For those of us who endure the regular on-call schedule, one thing is more frustrating than anything else: the so-called “False Alert.” It comes at the most inconvenient of hours, it requires getting things out of bags and connecting and the whole rigmarole of engaging, and then you find that the server isn’t really down, or that the router memory usage has dropped back below threshold, or some other thing that wasn’t worth the disruption.
This is almost immediately followed by making the ticket as resolved and leaving a note that it was a FALSE ALERT before closing the laptop and returning to your day. Or night. Or whatever.

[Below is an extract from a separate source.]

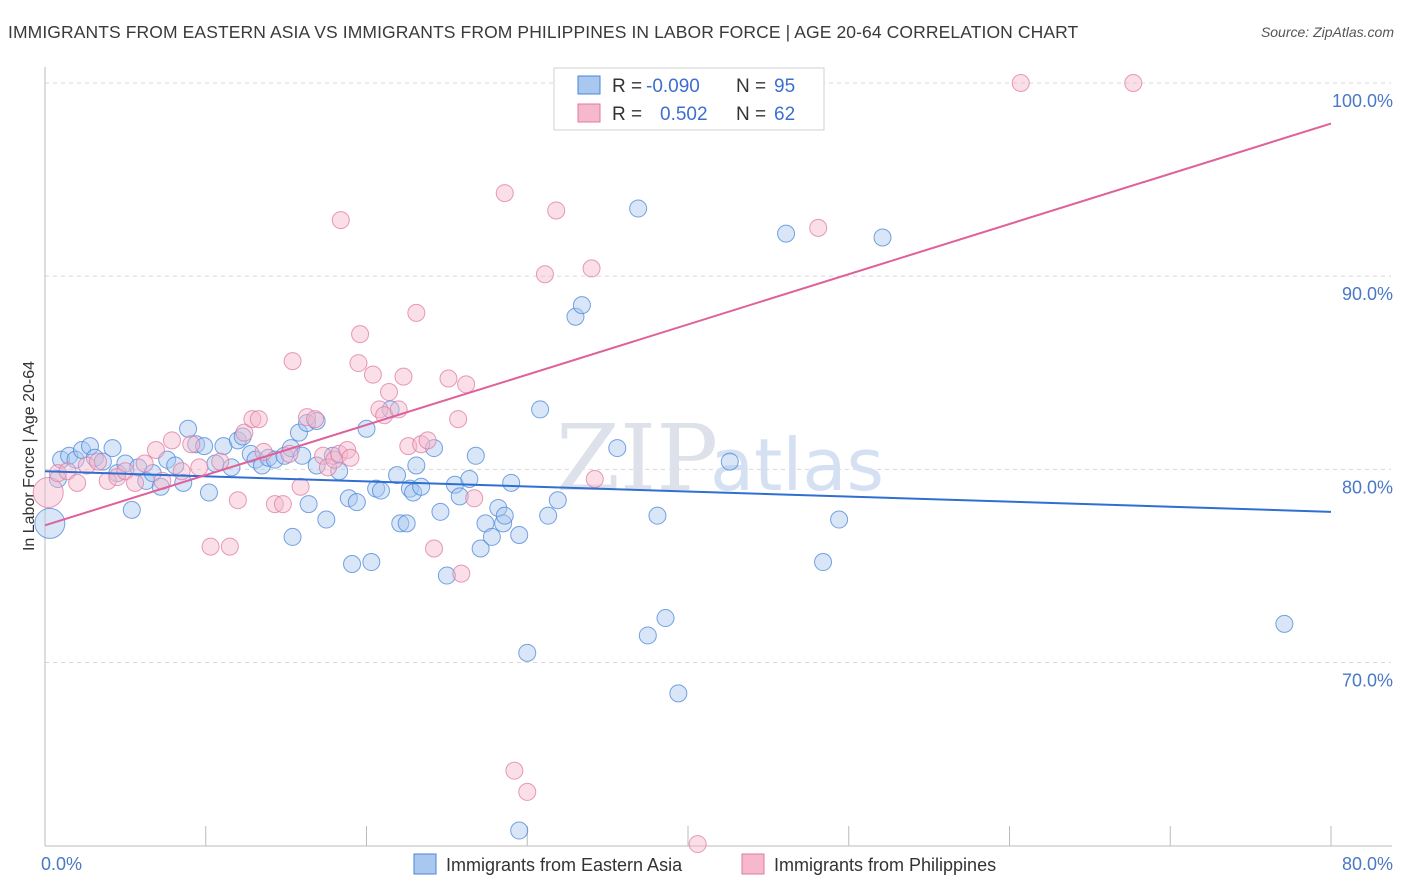 The width and height of the screenshot is (1406, 892). What do you see at coordinates (1368, 864) in the screenshot?
I see `x-tick-label: 80.0%` at bounding box center [1368, 864].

I know – I’ve been there. I’ve been that person ignoring alarms because I know better than the monitoring system. I was wrong, I have seen the light.
It undoubtedly relates to being the dedicated administrator for a monitoring tool in a large organization, but I’ve seen the effects of such ignorant responses, and my thinking has evolved. The duty of a monitoring tool is to tell you that there is a problem, and there are three accepted paths away from an alarm that it generates:
1: Fix the fault condition
This one is obvious. Something broke, it generates an alert, you do the needful and fix it. Alarm clears, you close the ticket.
2: Fix the monitor
Sometimes our monitors are overzealous. Maybe you have an application that manages its own memory, and so it grabs 90% and does its thing. If the monitoring tool is set for a 90% threshold, you’re going to have a bad time – just adjust the threshold! Or fix the app configuration to only use 85%.
Overly sensitive monitors lead to desensitization of the technicians and administrators who have to respond, which also means that when things are truly broken, they may just ignore it.
3: Pass the buck
This is the one that I see a lot of. Some of it falls under the point above, some tools don’t work that way or are too complicated to set up for all scenarios. It happens when something in the path between monitor and monitored breaks. For example if a switch breaks and I can’t ping the servers, and I generate alerts for all the servers being down. The server admins get frustrated because it’s clearly a network problem and close their tickets. The same happens when website monitors trigger because the single sign on (SSO) tool breaks.
THIS IS NOT A FALSE ALERT. It is not fake news. It’s just not your problem. You do need to make sure that it gets escalated to the right people. And, if possible, push your monitoring people to add dependencies so you don’t get disturbed again.
False alerts are different. They occur for different reasons that should be rare. Like you accidentally blacklisted the monitoring platform and it couldn’t ping your devices. Or the platform itself failed somehow.
In any case, an alert should always be a call to action – just not always the action that it immediately indicates.